#### [THE DATA]

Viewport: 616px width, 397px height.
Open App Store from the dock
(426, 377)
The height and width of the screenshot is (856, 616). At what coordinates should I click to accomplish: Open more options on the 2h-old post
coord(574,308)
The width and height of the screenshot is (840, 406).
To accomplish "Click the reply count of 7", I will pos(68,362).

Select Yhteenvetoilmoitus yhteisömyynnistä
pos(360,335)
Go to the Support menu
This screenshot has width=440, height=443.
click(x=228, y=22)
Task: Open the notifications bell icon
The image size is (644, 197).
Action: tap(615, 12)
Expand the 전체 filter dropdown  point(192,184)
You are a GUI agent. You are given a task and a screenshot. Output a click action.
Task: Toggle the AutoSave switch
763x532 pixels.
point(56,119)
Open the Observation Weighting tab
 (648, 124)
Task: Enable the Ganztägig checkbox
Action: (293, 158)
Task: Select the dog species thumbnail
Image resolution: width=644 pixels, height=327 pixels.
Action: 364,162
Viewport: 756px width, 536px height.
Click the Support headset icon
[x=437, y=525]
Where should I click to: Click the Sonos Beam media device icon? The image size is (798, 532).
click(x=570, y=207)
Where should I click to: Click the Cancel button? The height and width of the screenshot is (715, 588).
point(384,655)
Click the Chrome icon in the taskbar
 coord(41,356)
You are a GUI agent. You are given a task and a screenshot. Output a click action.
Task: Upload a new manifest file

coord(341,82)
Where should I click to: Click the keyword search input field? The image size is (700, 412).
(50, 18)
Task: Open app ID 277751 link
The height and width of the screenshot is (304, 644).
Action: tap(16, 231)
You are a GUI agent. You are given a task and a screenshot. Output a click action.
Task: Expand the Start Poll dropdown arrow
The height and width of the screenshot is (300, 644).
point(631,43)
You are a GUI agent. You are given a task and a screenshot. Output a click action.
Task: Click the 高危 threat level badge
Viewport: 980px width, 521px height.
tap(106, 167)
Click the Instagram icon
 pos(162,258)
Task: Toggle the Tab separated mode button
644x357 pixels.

#### [TASK ITEM]
A bare number is expected: how many lines above contain the word "Expand"?

#### [TASK RESPONSE]
2